The first of the two ponds is murky. Light penetrates only an inch. We walk past it to the second. The Sunday afternoon breeze has blown the duckweed to the second pond’s east side. We sit on the west. They are there beneath the water, hundreds of them.
The California newts are mating.
They come out of the woods after the rains — the females with new, sharp keels on their long tails, the males with new little suction cups on their toes to grasp the females — and they find the nearest water of around a foot in depth. There the males offer up spermatophores, which the females may or may not accept and place in their cloacas, fertilizing their eggs. The eggs are laid in spherical packets, stuck to submerged twigs or to the ground. They hatch in two or three weeks.
The newts often walk some distance before finding water. We found one a quarter mile away this afternoon from this the nearest pond. We two have hiked here before. Becky was stricken with remembrance, with desolation. The woods are moist and the creek running, and she laid her right hand on the moss-covered bole of a bay laurel and sobbed. That part of the trail was especially steep.
The newts weave in and around the stands of egg packets, now seeming to nip at one another, now clasping one another, sometimes a dozen at a time. Adult newts sometimes eat the eggs themselves, and they are likely the only animals that can. The gelatinous cloak that covers the eggs is loaded with tetrodotoxin, the same poison in fugu and blue-ringed octopus, the same poison in the skins of the adult newts themselves. Children capture newts here all the time, molest them briefly and then reluctantly loose them back into the world, and no blaring headlines result in the local newspapers. There is a fatality on record in Oregon: someone decided to swallow a newt of a closely related species.
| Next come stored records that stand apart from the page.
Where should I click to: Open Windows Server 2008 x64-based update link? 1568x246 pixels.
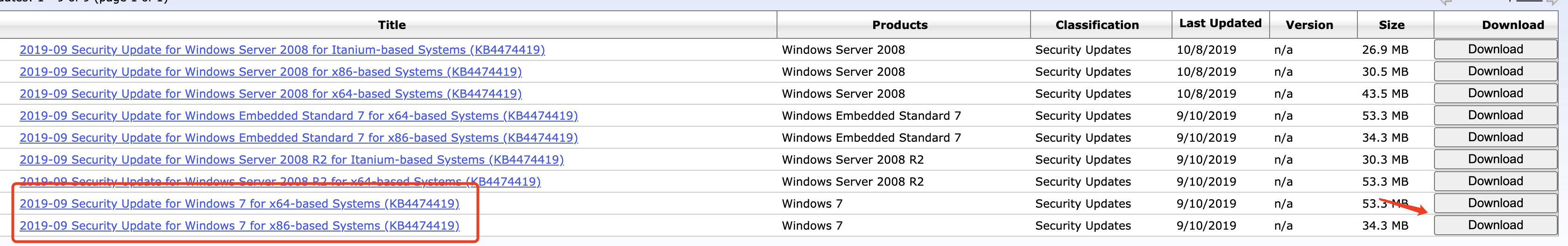(270, 94)
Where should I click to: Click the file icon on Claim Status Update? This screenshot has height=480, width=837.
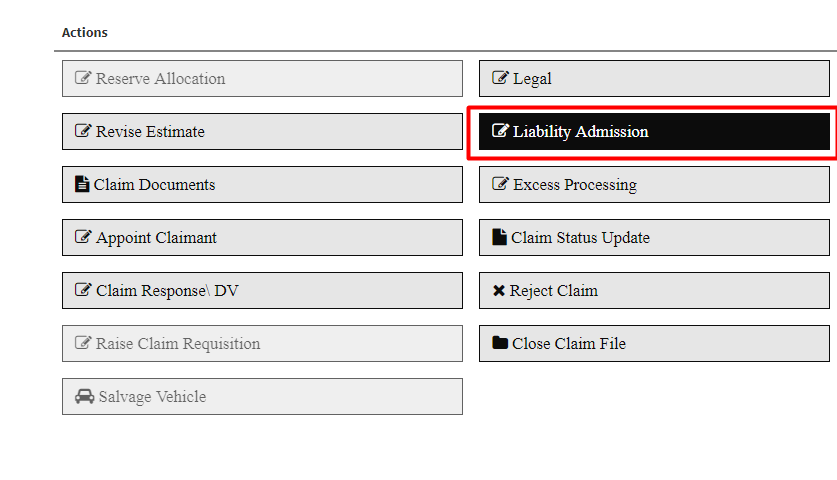click(x=500, y=238)
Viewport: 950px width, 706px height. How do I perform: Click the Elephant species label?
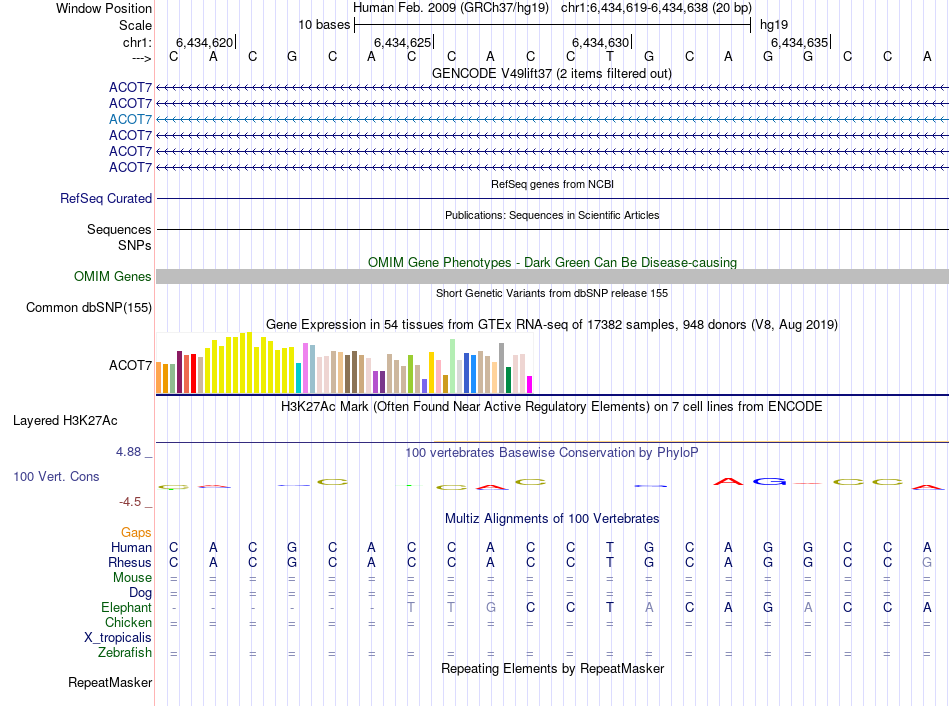point(126,608)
The toxin shuts down the nervous system, paralyzing the respiratory and then the circulatory system. A few garter snake populations have evolved an immunity to the stuff. I walk to the east side of the pond: a blanket of duckweed obscures the mating. Little snouts break through the leaves here and there, newts coming up for a gasp of air. They dive again and the duckweed swirls in their wakes. A few of them walk the shallows, their outlines rendered vaguely beneath a carpet of minuscule red leaves. They are comical in cadence, a child’s wildly imagined windup toy, limbs wheeling in absurdly exaggerated arcs one after another, spines flexing leftward and then rightward. Somehow they scale impossible, overhanging four-foot cliffs, walk miles through the forest.
The carpet runners I bought for him are rolled up in the garage, soiled beyond repair. I will take them to the dump on Wednesday. The sunny corner in our bedroom where once he slept is full again, cycads and sundews and pitcher plants in the window above bare hardwood floor. We cleaned the house the day before Chinese New Year, something between tradition and obsession, and little of his hair remains. I am impatient with his memory. I long to be full of something else, or empty altogether. Westward, a ridge backlit in late-day sun, and on it ten years ago he stared down two coyotes as Craig and I watched. This landscape breeds some things that will seize up your lungs whether you swallow them whole, or leave them alone to multiply beneath the surface.